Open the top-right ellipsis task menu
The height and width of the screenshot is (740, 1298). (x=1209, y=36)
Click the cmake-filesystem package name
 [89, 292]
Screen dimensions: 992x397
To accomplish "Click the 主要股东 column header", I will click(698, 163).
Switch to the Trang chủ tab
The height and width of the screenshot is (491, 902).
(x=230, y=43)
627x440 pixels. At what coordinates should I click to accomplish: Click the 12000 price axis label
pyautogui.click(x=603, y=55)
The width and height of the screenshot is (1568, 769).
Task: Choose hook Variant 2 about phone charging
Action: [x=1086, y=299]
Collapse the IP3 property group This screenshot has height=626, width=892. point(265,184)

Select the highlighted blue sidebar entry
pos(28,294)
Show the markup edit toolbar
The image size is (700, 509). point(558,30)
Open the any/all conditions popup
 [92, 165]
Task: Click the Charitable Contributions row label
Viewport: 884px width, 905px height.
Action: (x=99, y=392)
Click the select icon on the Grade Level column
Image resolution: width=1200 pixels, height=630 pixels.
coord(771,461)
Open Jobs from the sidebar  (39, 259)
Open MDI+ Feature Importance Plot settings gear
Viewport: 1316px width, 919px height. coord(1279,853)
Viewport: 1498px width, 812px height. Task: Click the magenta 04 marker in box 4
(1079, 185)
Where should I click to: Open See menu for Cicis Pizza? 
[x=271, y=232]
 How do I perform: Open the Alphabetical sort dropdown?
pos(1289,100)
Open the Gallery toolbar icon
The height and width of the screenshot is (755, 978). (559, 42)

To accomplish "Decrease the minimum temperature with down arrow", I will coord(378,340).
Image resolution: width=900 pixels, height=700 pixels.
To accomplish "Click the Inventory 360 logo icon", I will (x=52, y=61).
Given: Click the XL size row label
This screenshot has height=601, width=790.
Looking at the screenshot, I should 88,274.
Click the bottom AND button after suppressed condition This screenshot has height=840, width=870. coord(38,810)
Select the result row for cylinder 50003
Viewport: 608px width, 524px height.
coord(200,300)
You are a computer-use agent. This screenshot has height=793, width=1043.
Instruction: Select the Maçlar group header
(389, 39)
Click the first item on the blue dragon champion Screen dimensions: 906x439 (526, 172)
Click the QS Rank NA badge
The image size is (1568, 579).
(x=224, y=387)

********************

# Problem details:
Every line above from the line with "Collapse the IP3" to the line with "Task: Click the Charitable", inclusive, must be returned exactly; no other line belongs in the reply.

# Expected answer:
Collapse the IP3 property group This screenshot has height=626, width=892. point(265,184)

Select the highlighted blue sidebar entry
pos(28,294)
Show the markup edit toolbar
The image size is (700, 509). point(558,30)
Open the any/all conditions popup
 [92, 165]
Task: Click the Charitable Contributions row label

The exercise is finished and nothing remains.